20 Saldanha recorda que no prefácio à primeira edição da Teoria Pura do Direito, Kelsen teria dito que travava uma batalha por uma separação rigorosa entre a ciência jurídica e a política, visando a erradicação de todo e qualquer postulado político de dentro de sua teoria. O apoliticismo metodológico, segundo este autor, daria lugar a um apoliticismo doutrinário, por mais que Kelsen sustentasse seu incômodo com o dogmatismo jurídico, por não considerá-lo ciência. Como consequência, partindo-se da idéia de que método reflete concepção de mundo, ou seja, a forma pela qual decidimos, por um ato de escolha, analisar a realidade, Saldanha conclui que o apoliticismo kelseniano não está inteiramente isento. Ao contrário, a Teoria Pura estaria comprometida, no fundo, com uma posição liberal. SALDANHA, Nelson. Teoria do direito e crítica histórica. São Paulo: Saraiva, 1975. p. 67. Neste sentido foi o posicionamento de Michel Villey, jurista de Estrasburgo, ao dizer que seria ilusório esperar neutralidade na ciência do direito ou considerá-la desvinculada das condições nas quais é elaborada. E sentencia que a doutrina kelseniana nos coloca à serviço da ordem estabelecida, sendo apenas aparente a sua isenção. VILLEY, Michel. Leçons d’histoire de la philosophie du droit. Paris: Dalloz, 1957. p. 345-346.
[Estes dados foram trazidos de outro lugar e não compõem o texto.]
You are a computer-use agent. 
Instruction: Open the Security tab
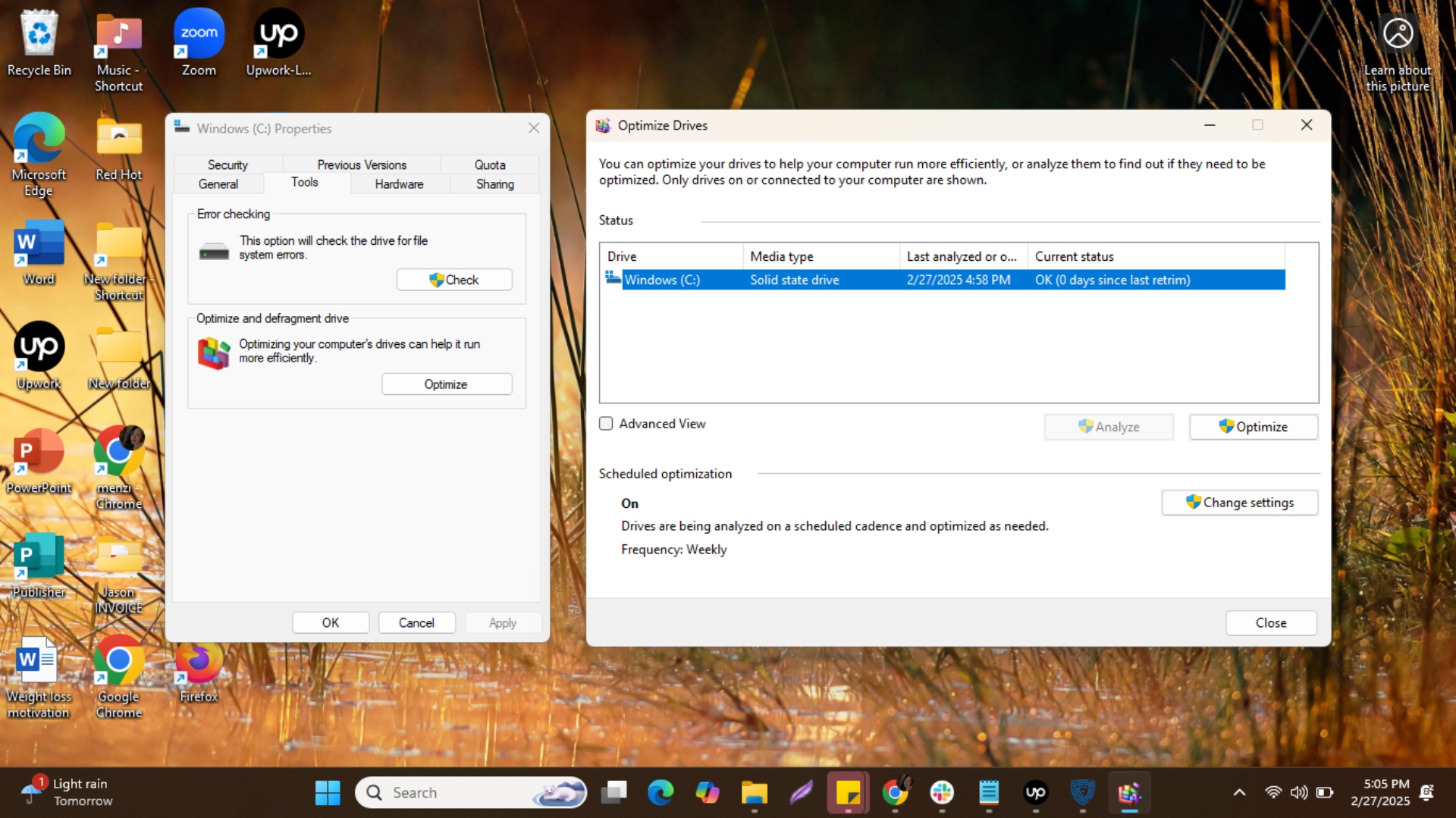[227, 165]
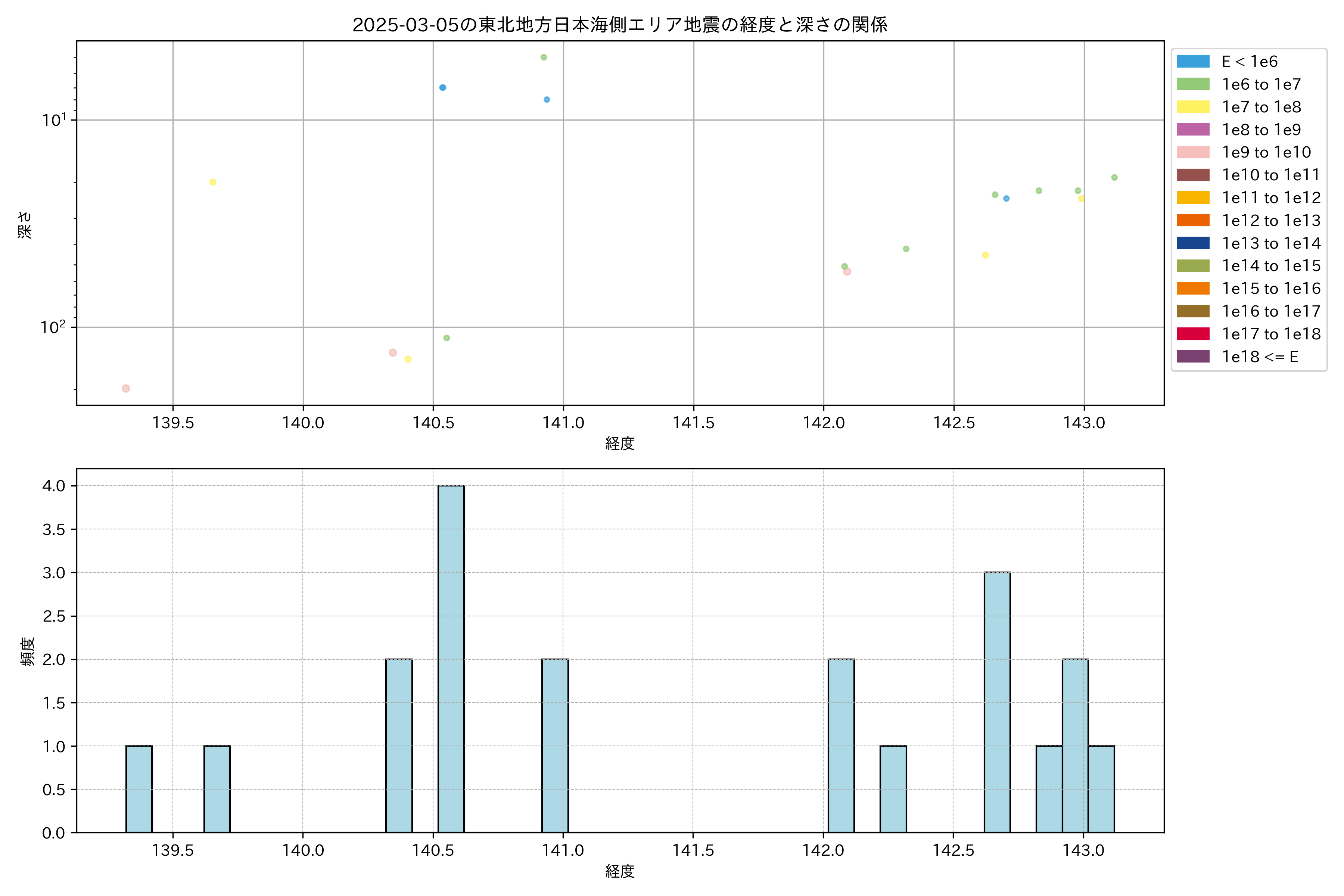Click the pink scatter point at bottom-left

[x=126, y=389]
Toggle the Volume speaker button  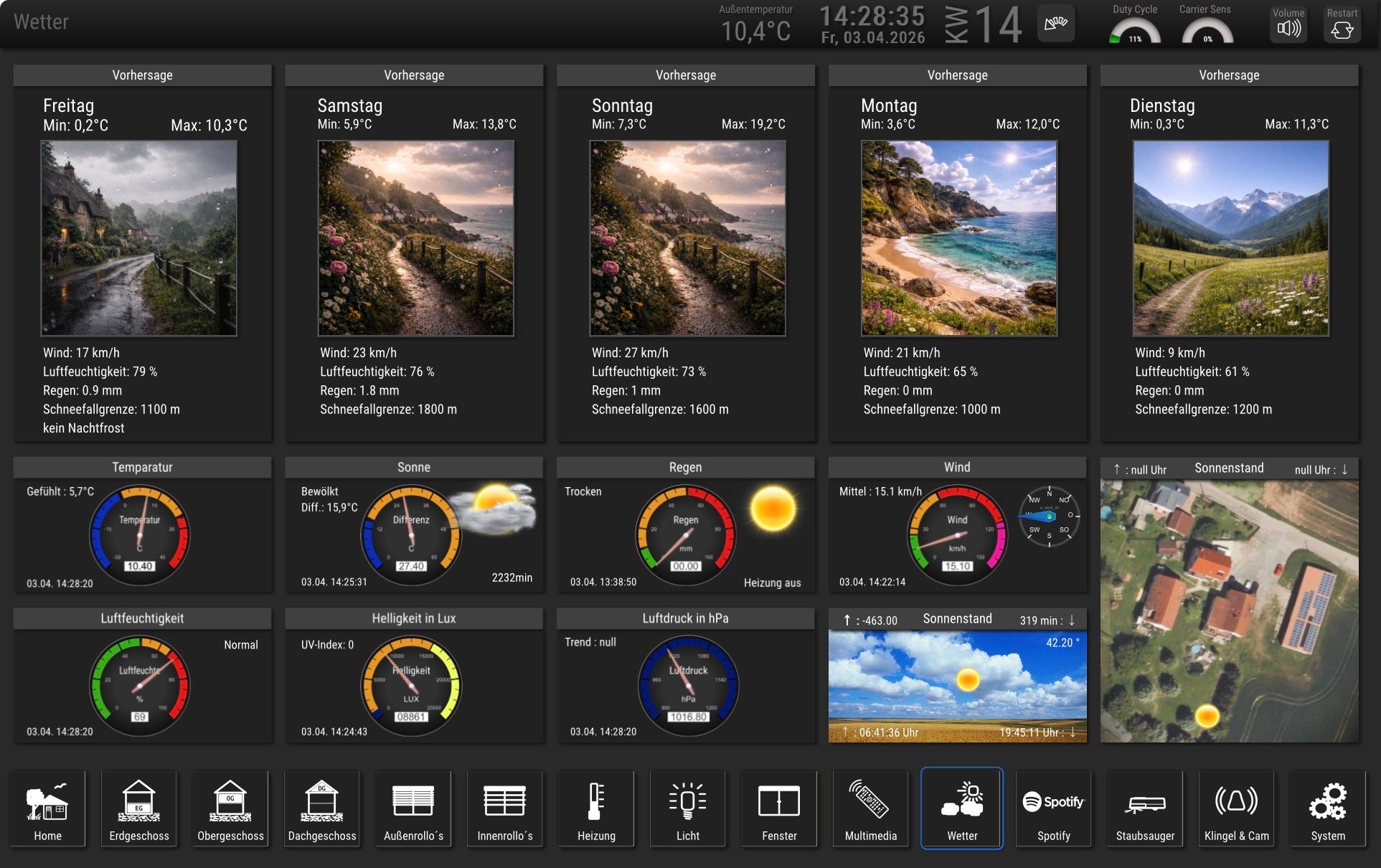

21 A Teoria Pura do Direito, inserida na realidade brasileira, perpassando pela história de nossas instituições políticas, teria nos colocado a serviço da ordem estabelecida, tal qual ocorrera na conjuntura européia? Estaríamos aptos a realizar os dois caminhos de volta propostos por Paulo Arantes para desmontarmos a função ideológica assumida pela Teoria Pura em solo europeu e, assim, situá-la no nosso contexto sócio-político-cultural, evitando o duplo grau de alienação que seu transplante acrítico gerou em solo nacional? Após este trabalho prévio, poderíamos identificar qual seria a função exercida pela Teoria Pura em solo nacional e concluir se seu estudo seria suficiente para entendermos as vicissitudes e peculiaridades que cercam o “ser” do Direito tipicamente brasileiro? E, por fim, apenas para que adiantemos uma das hipóteses do presente trabalho: haveria relação entre o período de exceção ao qual fomos submetidos pelo golpe militar-burguês de março/abril de 1964 e a implementação das instituições jurídicas liberal-burguesas oriundas da Europa, feita de forma acrítica, sem um debate nacional para a sua incorporação à nossa realidade? Quais seriam os interesses subjacentes a essa incorporação? Qual o funcionamento e a função que estes modelos teriam assumido em solo nacional? Como a Teoria Pura do Direito recepcionaria esta medida de exceção, que, em realidade, suspendeu a vigência das leis que lhe eram contrárias, visando instaurar mecanismos jurídicos para a consecução dos interesses políticos e ditatoriais dos militares golpistas? A Teoria Pura teria previsto estas conjunturas? Seria suficiente para explicá-las?